## [Your instructions]
In the records below, find the line containing "Reward API (648, 2400)"; restate it and every later line word for word, through the last.
BEGIN Input data
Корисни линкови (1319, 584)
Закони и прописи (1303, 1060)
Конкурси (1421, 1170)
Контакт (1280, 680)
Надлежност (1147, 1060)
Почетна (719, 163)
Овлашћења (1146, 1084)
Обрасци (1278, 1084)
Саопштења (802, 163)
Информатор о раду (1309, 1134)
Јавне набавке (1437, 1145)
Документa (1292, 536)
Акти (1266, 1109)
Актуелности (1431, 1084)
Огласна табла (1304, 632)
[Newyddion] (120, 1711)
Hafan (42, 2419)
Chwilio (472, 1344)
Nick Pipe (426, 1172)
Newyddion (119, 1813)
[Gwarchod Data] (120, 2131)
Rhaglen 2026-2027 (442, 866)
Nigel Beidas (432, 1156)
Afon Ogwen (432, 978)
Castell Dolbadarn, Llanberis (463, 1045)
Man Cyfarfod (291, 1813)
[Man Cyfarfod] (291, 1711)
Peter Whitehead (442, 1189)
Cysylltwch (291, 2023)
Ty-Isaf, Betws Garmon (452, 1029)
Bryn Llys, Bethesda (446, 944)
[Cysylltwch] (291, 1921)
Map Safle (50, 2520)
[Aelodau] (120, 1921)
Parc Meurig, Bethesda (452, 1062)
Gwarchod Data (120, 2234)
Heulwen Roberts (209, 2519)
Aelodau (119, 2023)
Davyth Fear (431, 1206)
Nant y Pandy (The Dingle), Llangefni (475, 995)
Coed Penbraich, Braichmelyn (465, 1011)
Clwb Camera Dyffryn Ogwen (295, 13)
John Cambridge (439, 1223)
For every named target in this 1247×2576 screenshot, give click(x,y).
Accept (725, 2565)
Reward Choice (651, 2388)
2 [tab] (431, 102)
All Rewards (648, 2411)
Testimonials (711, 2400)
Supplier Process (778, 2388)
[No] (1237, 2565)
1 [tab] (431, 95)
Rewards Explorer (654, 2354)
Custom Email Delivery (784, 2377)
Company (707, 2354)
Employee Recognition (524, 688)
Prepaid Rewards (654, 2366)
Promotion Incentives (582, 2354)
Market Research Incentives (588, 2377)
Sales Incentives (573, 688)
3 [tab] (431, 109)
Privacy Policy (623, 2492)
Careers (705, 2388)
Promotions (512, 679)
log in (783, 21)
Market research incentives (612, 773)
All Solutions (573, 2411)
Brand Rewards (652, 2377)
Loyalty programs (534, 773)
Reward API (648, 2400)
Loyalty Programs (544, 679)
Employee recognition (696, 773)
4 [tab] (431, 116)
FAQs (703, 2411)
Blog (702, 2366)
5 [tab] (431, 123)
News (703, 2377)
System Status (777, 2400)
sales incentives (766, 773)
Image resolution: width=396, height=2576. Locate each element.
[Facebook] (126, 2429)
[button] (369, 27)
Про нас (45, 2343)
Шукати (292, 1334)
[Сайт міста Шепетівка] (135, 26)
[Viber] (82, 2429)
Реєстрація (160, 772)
END Input data
## [Task output]
Reward API (648, 2400)
Loyalty Programs (544, 679)
Employee recognition (696, 773)
4 [tab] (431, 116)
FAQs (703, 2411)
Blog (702, 2366)
5 [tab] (431, 123)
News (703, 2377)
System Status (777, 2400)
sales incentives (766, 773)
Image resolution: width=396, height=2576. Locate each element.
[Facebook] (126, 2429)
[button] (369, 27)
Про нас (45, 2343)
Шукати (292, 1334)
[Сайт міста Шепетівка] (135, 26)
[Viber] (82, 2429)
Реєстрація (160, 772)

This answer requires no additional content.